Certo, il suo curriculum poteva far pensare il contrario. First Lady per otto anni, per altri otto senatrice per lo stato di New York, poi per quattro anni segretario di Stato con Barack Obama presidente. Se a tutto questo aggiungiamo la giovanile ma prestigiosa carriera di avvocato, dobbiamo riconoscere che la Clinton aveva tutto per aspirare alla massima carica politica degli Stati Uniti. Molto, molto più di quanto possa tuttora vantare Trump, che invece presidente lo è diventato davvero.
Però già da questo si poteva intuire la sostanziale, anzi strutturale debolezza elettorale della Clinton. Con un pedigree come quello, l’unico avversario interno al Partito democratico, il senatore del Vermont Bernie Sanders, onesto ma modesto politico di lungo corso, l’unico parlamentare americano a definirsi “socialista”, avrebbe dovuto essere spazzato via in poche battute. E invece, come abbiamo saputo da Wikileaks, per conquistare con un minimo di agio la nomination democratica la Clinton ha dovuto far ricorso alle condizioni di “miglior favore” che la direzione del partito le aveva apparecchiato ai danni dell’indifeso Sanders.

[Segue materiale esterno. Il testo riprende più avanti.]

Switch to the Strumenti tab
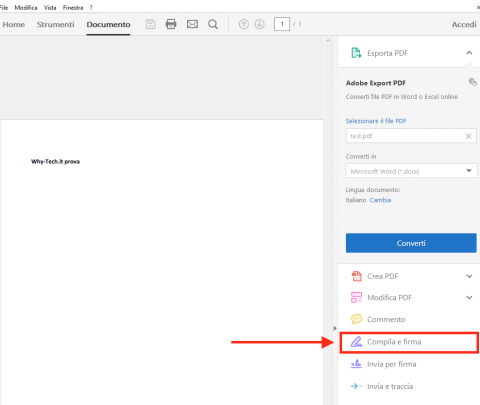The width and height of the screenshot is (480, 405). pyautogui.click(x=55, y=24)
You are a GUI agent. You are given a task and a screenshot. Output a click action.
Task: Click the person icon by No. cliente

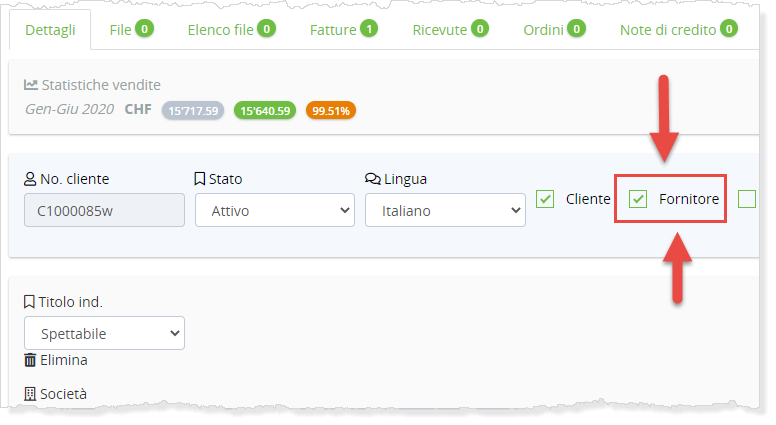point(30,179)
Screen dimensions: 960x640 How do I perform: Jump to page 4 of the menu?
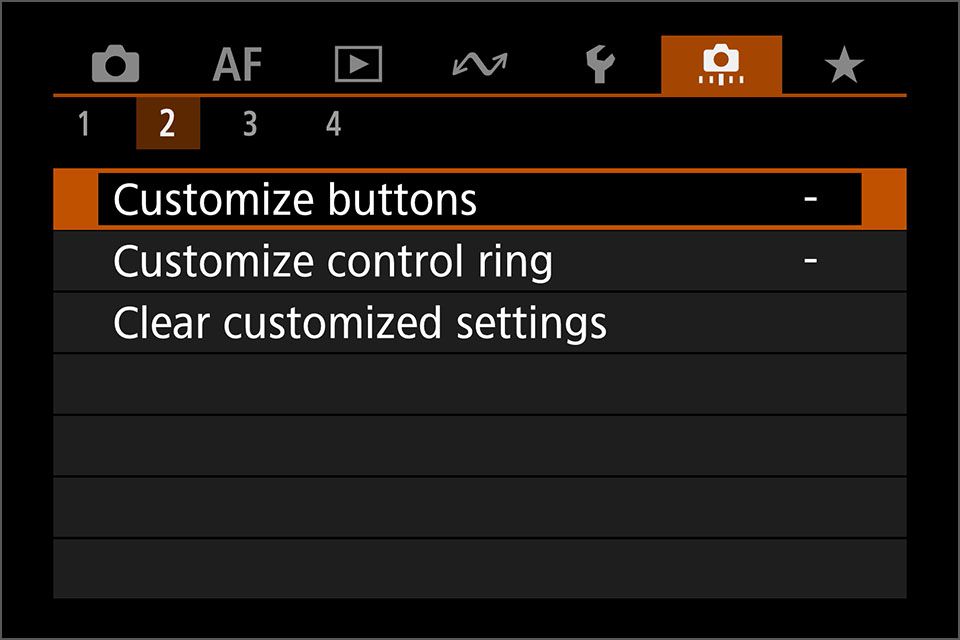pyautogui.click(x=333, y=124)
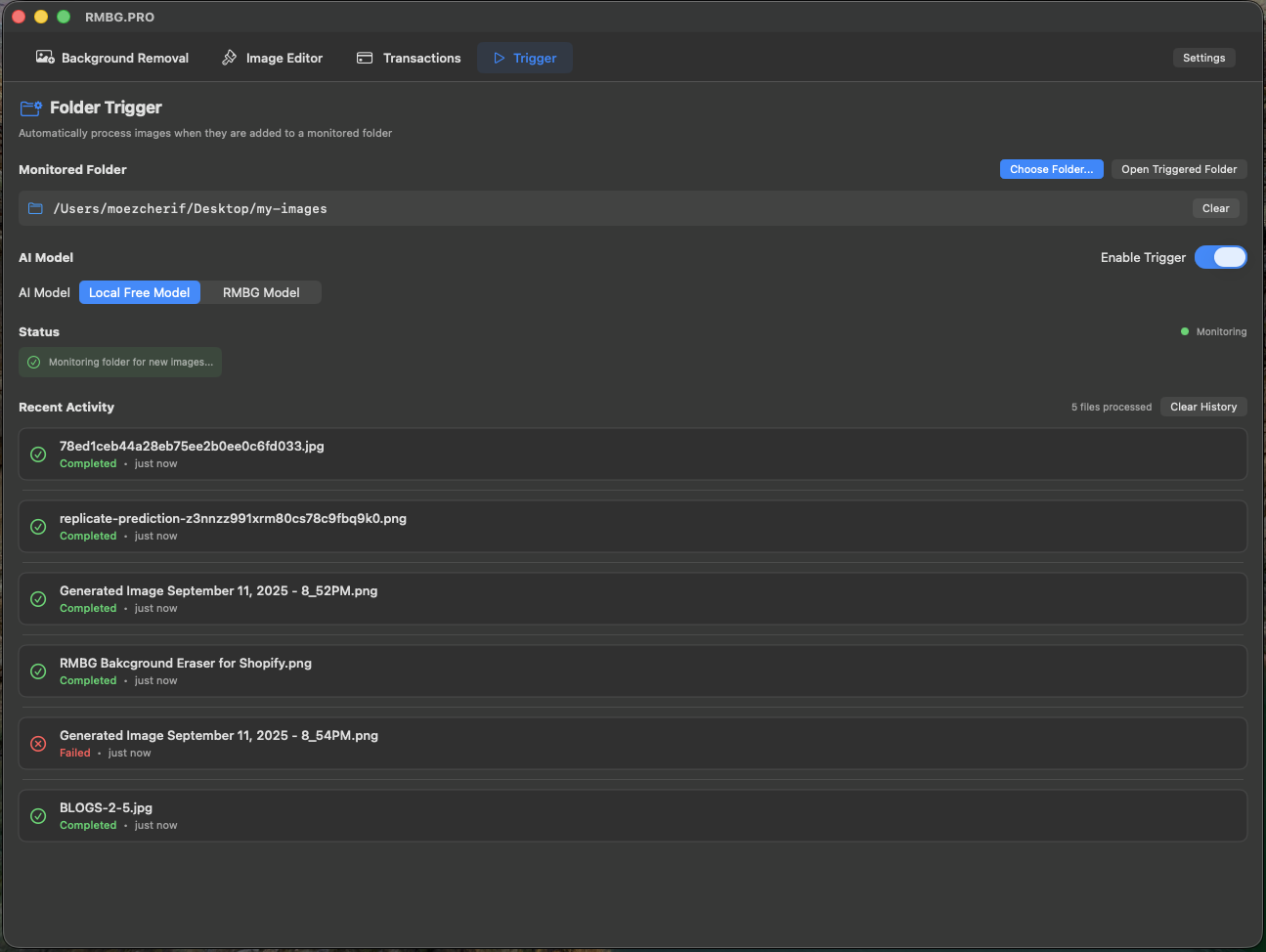The width and height of the screenshot is (1266, 952).
Task: Switch to the Transactions tab
Action: click(x=409, y=58)
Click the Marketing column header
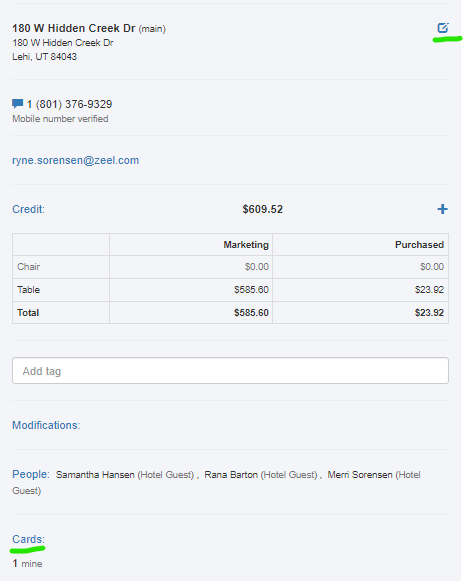Viewport: 463px width, 581px height. click(246, 245)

Ma a quanto pare non bastava. Con lei si è schierato Barack Obama, che negli ultimi giorni della campagna elettorale ha arruolato anche Michelle e si è sobbarcato un piccolo tour di propaganda. Appoggio che non deve essere sottovalutato: in tutti i sondaggi del 2016, da Gallup a Fox News, e a dispetto delle critiche politiche, Obama ha conservato un rating positivo sempre superiore al 50 per cento degli interpellati.
Con la Clinton, inoltre, si sono schierati via via la grande finanza, il complesso industrial-militare, i media più influenti, Hollywood e l’industria dello spettacolo, compresa la cantante Madonna che andava offrendo sesso orale a chi avesse votato per la candidata.

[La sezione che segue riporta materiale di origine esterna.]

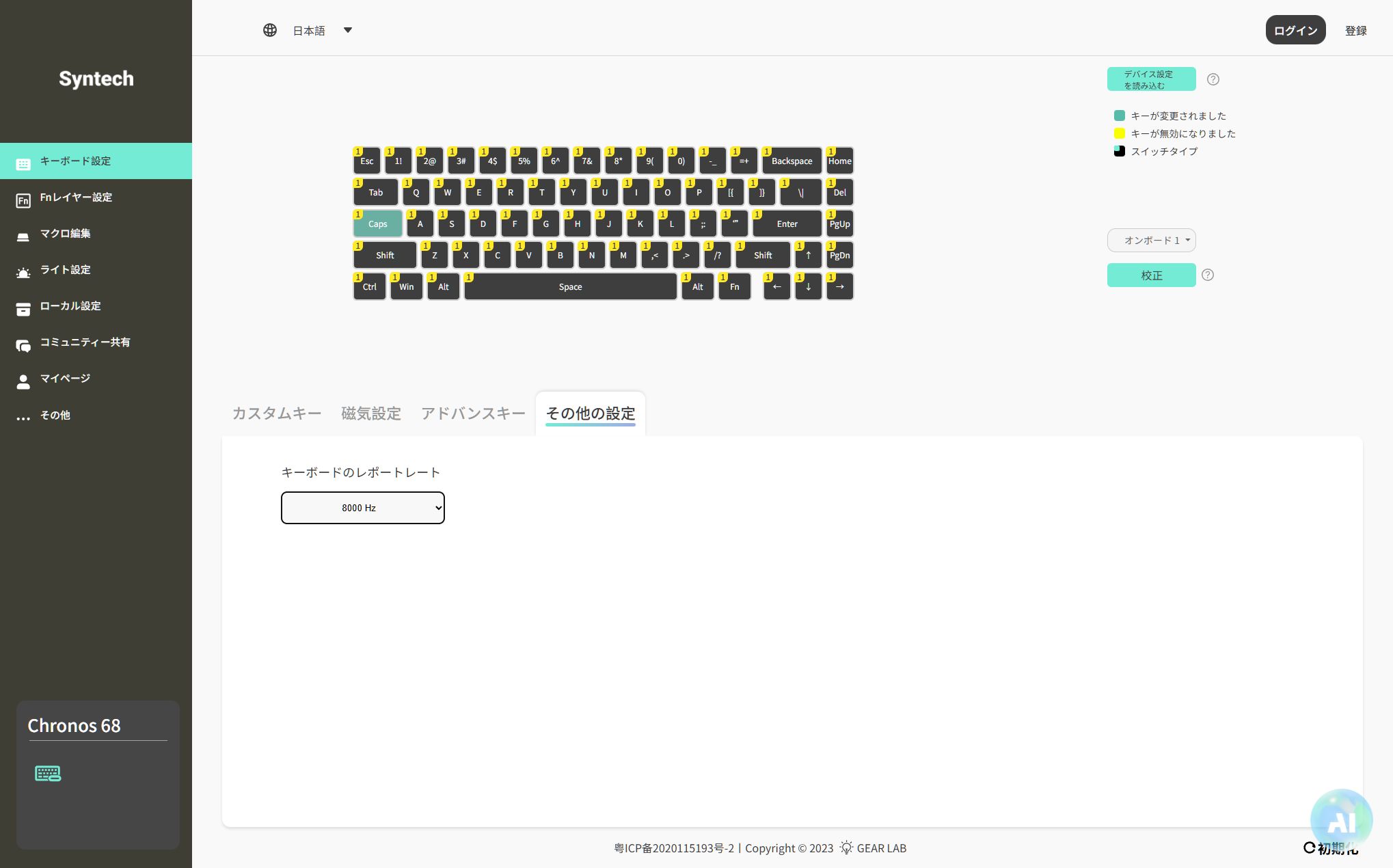Open マクロ編集 from the sidebar
1393x868 pixels.
[65, 234]
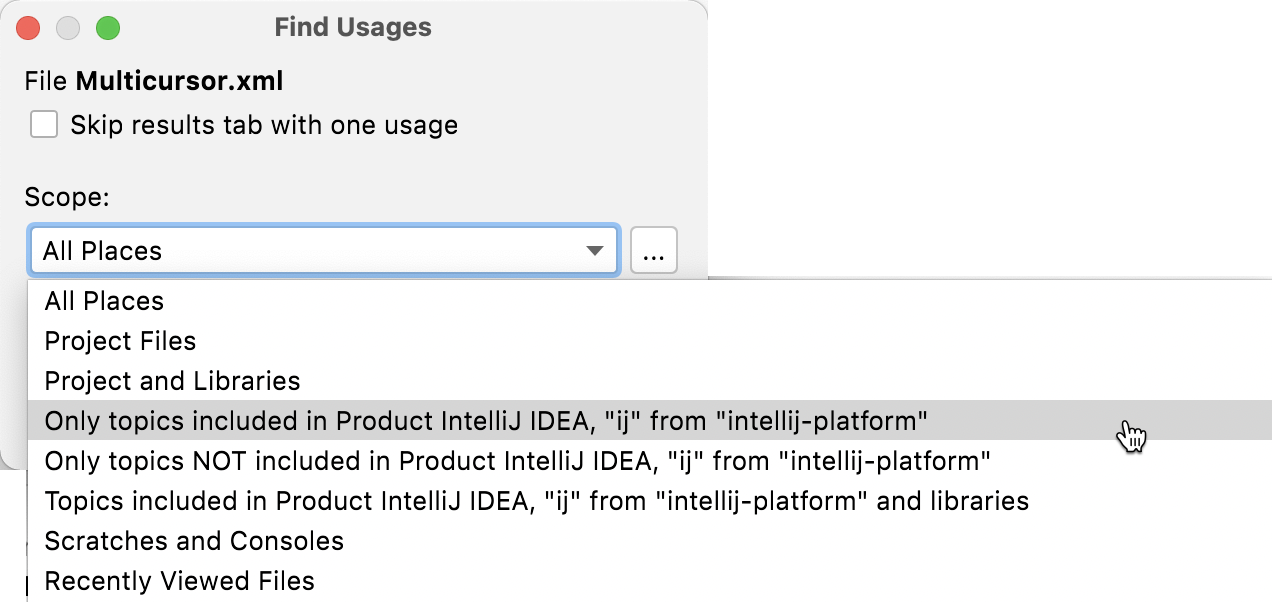Select Scratches and Consoles scope
This screenshot has height=602, width=1272.
(194, 541)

Non a caso, negli ultimi giorni, conscio forse del possibile disastro, l’establishment democratico e, appunto, gli ambienti che lo appoggiavano, hanno cercato di terrorizzare gli elettori con le minacce corrispondenti a tutti quegli ambiti. Il crollo delle Borse, il terrorismo di al-Qaeda, i maneggi di Vladimir Putin, persino l’ipotesi di un mezzo complotto dell’Fbi (che indagava sullo strano giro di e-mail degli assistenti della Clinton): nessuna disgrazia era impossibile se Trump cresceva nei sondaggi.

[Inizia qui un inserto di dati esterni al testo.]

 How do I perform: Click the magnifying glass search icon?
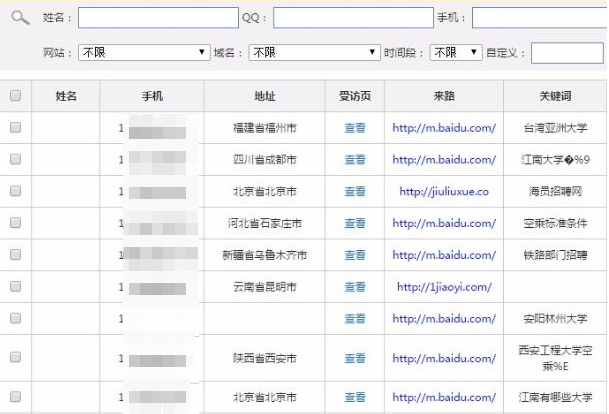pos(20,18)
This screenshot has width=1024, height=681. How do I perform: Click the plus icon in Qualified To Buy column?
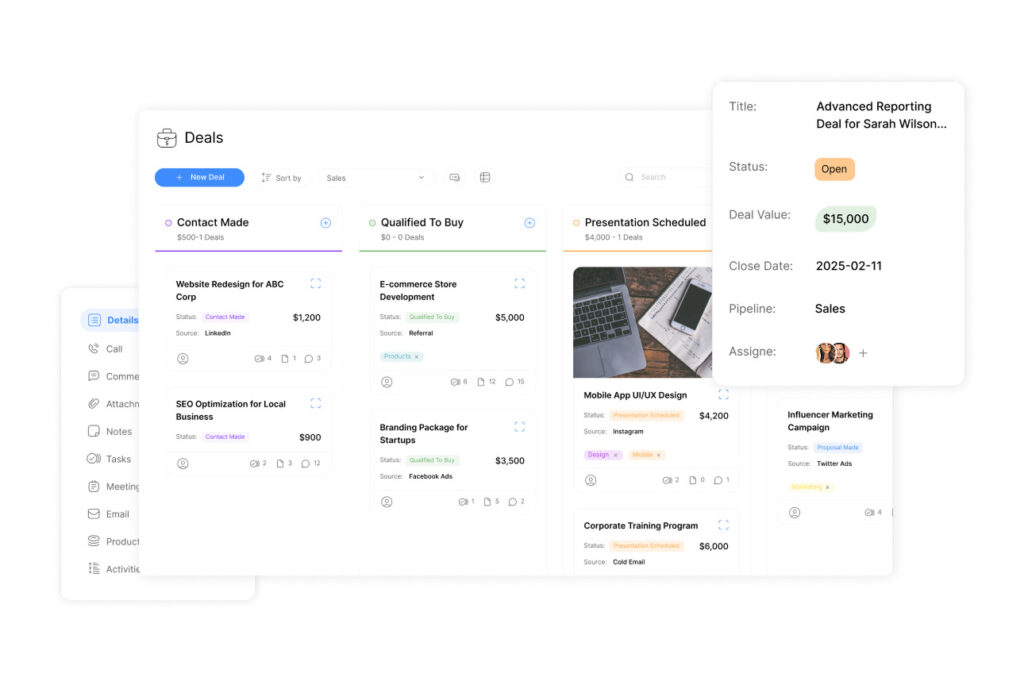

A dispetto di tutto questo, Hillary Clinton ha perso l’elezione. E i magri 200mila voti popolari in più che ha raccolto su scala nazionale non solo non compensano la sconfitta ma semmai l’aggravano. Il sistema di potere dei democratici ha fatto tutto il possibile, e anche di più, per portarla alla Casa Bianca.
Il punto debole era lei, incapace di mobilitare i giovani, amata solo da una parte delle donne (a dispetto della tanto sbandierata novità di primo candidato donna alla presidenza), detestata da tutti coloro che la considerano un prodotto della ‘politica politicata’. Non si spiegherebbe altrimenti la sconfitta incassata anche in stati di forte tradizione democratica.
Il bello, o il brutto di tutto questo, secondo i punti di vista, è che la democratica Clinton ha perso contro un candidato repubblicano che repubblicano davvero non è, e che era ed è inviso a quasi tutti i pezzi grossi del partito, dalla famiglia Bush a John McCain. Un Trump che, in ogni caso, ha trascinato i repubblicani alla conquista della maggioranza in entrambi i rami del Congresso.
La morale di questa elezione, dunque, è soprattutto che i due grandi partiti dello spettro politico americano escono con le ossa rotte dalla forca caudina del voto popolare. Uno, quello democratico, ha prodotto un candidato tutto d’apparato, debole appunto. L’altro, il repubblicano, si è fatto travolgere dall’autocandidatura di Trump, che ha spazzato via come fuscelli i presunti uomini forti del partito.
Una crisi che è culturale e di rappresentanza insieme e da cui non sarà facile uscire. Per il prossimo voto c’è tempo, ma quelli che già pensano a Michelle Obama per il 2020 non fanno ben sperare.